- _ACTIVITY_:
Reduce the material below to its lines containing "will".

- _INFORMATION SUPPLIED_:
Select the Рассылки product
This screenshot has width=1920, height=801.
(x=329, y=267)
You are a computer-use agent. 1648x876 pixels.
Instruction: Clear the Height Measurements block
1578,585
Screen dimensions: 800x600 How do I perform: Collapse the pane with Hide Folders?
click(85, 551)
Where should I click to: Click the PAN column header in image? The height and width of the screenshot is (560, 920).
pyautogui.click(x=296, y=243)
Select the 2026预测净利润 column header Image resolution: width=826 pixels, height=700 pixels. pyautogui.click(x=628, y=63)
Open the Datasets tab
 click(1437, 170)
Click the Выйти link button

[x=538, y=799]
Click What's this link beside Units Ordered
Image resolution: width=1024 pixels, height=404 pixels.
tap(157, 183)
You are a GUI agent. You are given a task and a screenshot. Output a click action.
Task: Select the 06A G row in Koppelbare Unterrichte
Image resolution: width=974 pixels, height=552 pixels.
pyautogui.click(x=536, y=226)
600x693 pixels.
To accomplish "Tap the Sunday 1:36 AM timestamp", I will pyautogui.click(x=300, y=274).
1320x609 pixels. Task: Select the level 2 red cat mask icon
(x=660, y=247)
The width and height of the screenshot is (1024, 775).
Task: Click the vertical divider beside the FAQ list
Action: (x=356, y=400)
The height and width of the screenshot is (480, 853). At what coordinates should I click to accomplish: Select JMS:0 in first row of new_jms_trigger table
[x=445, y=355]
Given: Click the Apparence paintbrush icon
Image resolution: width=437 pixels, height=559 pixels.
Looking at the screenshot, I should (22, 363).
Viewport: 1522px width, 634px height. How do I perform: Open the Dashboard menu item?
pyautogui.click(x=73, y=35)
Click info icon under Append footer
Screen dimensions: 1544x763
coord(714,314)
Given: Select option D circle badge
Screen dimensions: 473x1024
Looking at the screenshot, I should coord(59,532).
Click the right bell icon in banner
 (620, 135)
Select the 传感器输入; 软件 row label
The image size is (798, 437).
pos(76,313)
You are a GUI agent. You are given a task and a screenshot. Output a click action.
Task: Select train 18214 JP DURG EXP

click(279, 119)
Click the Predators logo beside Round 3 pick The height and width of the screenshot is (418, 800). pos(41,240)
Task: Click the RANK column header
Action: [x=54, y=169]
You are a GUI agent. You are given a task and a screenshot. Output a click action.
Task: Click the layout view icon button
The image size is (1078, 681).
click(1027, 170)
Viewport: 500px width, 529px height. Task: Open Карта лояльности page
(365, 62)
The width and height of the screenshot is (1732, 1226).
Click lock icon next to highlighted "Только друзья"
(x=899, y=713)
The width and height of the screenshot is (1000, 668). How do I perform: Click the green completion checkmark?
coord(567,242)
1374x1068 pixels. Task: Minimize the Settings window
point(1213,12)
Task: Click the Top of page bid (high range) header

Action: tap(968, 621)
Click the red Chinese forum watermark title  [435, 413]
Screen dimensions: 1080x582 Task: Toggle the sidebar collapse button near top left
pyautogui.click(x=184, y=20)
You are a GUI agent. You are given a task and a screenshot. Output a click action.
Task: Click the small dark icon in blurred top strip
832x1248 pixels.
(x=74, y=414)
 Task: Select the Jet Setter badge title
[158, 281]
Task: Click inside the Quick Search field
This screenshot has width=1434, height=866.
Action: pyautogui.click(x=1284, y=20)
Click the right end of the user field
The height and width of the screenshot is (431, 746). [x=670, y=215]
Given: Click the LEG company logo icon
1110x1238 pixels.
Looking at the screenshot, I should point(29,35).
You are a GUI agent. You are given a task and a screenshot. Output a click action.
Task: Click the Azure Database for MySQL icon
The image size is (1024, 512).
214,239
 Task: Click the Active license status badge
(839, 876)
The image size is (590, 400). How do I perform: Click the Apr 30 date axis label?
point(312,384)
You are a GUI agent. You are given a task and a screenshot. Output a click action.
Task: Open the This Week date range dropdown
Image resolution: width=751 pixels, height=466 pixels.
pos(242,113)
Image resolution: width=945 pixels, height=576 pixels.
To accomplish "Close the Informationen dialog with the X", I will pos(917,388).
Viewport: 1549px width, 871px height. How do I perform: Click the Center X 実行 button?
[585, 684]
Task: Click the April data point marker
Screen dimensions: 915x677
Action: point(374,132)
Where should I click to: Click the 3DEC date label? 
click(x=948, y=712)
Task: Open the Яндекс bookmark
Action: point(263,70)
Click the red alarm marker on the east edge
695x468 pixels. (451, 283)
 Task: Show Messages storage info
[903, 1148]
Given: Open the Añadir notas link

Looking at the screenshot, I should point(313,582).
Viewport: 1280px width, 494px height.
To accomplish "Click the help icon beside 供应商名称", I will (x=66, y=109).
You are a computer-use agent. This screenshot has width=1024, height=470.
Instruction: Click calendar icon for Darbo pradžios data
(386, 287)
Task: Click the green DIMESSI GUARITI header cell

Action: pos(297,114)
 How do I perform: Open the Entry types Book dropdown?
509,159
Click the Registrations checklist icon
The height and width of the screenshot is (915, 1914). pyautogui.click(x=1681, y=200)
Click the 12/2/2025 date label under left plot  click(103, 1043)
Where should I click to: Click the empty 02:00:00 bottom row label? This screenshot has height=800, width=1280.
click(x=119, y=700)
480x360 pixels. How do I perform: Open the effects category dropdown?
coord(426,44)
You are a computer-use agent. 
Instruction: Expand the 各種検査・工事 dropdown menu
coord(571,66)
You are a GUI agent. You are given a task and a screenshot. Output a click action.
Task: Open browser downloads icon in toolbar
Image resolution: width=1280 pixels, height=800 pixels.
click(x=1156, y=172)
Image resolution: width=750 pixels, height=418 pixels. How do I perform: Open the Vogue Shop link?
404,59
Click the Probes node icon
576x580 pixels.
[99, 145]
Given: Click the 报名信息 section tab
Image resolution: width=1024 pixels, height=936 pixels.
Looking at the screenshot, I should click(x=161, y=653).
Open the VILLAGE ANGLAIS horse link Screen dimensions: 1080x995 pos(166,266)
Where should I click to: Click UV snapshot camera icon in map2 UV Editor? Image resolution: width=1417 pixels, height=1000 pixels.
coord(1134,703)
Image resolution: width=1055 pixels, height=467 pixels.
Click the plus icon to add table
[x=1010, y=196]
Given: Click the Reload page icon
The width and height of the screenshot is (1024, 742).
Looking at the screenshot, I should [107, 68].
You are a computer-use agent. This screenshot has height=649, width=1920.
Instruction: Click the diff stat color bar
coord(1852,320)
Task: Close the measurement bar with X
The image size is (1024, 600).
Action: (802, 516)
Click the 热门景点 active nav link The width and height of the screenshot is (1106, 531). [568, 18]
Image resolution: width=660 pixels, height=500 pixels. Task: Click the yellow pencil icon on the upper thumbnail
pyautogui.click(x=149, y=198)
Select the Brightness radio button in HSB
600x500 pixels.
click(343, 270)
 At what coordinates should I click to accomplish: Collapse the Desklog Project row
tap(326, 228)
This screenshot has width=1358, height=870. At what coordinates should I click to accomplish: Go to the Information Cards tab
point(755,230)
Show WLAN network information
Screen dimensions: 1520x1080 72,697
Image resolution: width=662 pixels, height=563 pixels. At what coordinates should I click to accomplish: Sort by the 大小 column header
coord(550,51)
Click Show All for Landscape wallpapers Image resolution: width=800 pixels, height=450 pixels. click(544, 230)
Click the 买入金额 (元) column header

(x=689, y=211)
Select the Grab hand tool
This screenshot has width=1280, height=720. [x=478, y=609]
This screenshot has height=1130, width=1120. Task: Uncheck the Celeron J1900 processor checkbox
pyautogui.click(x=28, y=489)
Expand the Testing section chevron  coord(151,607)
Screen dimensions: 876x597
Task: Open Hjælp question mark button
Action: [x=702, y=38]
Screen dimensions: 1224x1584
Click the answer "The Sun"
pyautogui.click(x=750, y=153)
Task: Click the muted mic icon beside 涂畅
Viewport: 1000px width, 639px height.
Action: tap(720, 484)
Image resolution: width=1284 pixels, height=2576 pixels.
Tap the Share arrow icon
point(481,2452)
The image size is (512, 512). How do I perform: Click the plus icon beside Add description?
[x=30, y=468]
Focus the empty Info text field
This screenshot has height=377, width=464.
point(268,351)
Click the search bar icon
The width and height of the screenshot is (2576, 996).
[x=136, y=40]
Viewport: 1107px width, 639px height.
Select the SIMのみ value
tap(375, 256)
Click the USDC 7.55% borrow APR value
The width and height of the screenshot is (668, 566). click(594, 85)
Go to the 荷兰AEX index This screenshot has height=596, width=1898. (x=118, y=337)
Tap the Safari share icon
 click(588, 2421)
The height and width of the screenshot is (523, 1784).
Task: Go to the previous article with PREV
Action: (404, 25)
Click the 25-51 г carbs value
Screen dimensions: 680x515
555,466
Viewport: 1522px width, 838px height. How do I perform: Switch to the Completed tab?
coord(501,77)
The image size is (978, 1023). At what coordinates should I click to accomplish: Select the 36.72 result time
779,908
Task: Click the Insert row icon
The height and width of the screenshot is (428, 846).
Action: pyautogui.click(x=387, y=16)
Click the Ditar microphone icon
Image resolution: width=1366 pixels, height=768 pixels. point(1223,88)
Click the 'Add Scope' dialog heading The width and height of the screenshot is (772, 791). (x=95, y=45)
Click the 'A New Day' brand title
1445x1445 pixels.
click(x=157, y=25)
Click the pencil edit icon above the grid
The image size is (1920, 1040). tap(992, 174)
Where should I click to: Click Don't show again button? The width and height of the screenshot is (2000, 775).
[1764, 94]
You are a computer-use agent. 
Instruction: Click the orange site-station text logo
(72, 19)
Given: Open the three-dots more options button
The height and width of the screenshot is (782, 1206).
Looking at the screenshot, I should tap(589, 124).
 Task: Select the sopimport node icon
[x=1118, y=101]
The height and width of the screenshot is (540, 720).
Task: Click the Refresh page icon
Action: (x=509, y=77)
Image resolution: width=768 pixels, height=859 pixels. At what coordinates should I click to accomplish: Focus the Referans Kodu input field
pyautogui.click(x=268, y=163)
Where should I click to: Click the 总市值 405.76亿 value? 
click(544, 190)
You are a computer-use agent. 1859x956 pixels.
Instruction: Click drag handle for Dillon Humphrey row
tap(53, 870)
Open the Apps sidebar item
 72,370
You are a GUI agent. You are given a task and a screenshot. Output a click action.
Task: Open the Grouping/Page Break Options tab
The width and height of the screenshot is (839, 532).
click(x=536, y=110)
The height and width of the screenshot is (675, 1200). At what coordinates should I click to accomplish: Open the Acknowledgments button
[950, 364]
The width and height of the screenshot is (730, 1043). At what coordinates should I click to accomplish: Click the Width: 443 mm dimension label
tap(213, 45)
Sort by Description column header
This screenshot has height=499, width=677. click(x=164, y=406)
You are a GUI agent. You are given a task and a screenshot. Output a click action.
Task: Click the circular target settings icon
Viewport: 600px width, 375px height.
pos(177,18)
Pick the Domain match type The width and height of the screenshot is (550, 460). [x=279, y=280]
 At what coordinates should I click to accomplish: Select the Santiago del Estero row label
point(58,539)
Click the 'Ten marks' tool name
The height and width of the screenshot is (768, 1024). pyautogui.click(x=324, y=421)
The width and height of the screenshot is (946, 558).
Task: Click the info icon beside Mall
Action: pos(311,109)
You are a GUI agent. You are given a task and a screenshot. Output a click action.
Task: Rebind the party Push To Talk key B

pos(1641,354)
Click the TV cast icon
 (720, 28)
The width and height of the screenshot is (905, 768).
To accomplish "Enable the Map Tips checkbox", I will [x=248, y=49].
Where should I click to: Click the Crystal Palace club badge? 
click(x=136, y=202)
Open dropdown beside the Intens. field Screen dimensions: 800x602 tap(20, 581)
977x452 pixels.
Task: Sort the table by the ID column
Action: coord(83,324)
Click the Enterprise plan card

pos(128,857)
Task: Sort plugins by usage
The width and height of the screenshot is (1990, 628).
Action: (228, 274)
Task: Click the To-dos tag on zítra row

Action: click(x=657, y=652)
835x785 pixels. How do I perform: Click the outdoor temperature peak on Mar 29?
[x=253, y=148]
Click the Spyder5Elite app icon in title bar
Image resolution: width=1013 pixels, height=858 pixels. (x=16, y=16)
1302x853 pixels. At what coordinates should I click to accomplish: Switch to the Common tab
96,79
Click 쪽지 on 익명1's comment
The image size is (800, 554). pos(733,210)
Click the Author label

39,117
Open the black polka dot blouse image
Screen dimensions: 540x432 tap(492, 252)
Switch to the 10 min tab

- _EXPECTED ANSWER_:
To accomplish "Tap the Sunday 1:36 AM timestamp", I will pyautogui.click(x=300, y=274).
To accomplish "Close the Informationen dialog with the X", I will pos(917,388).
To accomplish "Click the help icon beside 供应商名称", I will (x=66, y=109).
To accomplish "Enable the Map Tips checkbox", I will [x=248, y=49].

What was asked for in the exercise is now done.